Top of Dataset records

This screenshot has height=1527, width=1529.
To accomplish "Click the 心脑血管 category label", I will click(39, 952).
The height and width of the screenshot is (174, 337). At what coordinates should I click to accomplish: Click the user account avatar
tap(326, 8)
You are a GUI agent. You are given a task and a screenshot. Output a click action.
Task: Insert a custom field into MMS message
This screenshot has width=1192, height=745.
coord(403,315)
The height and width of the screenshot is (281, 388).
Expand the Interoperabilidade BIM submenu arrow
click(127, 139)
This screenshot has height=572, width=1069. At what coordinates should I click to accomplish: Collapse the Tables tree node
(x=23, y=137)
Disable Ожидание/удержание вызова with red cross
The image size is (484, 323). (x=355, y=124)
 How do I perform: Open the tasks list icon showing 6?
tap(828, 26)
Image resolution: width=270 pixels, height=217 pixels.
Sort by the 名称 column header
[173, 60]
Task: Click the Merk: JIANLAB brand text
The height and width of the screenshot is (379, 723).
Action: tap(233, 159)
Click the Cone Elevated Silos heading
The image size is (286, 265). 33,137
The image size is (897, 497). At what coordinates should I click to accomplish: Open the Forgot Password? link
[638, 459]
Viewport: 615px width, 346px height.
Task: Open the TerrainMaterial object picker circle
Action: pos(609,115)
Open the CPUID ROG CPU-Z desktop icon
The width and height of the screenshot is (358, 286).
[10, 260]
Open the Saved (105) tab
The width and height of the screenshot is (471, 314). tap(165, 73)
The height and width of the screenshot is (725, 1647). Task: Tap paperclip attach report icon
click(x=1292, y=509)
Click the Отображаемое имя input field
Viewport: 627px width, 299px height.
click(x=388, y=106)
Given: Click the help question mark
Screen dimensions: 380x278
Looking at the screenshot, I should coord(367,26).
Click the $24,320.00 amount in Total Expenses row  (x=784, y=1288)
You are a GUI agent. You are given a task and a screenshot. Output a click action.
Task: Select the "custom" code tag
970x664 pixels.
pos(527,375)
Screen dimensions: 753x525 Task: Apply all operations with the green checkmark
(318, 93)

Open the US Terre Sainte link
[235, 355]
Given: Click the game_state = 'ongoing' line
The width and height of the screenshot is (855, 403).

Bottom of Dataset records

[What you will do]: Set down no line except those from the one with "970x664 pixels." to the last line of the data, inclusive, each exactly as written.

[Finished task]:
970x664 pixels.
pos(527,375)
Screen dimensions: 753x525 Task: Apply all operations with the green checkmark
(318, 93)

Open the US Terre Sainte link
[235, 355]
Given: Click the game_state = 'ongoing' line
The width and height of the screenshot is (855, 403).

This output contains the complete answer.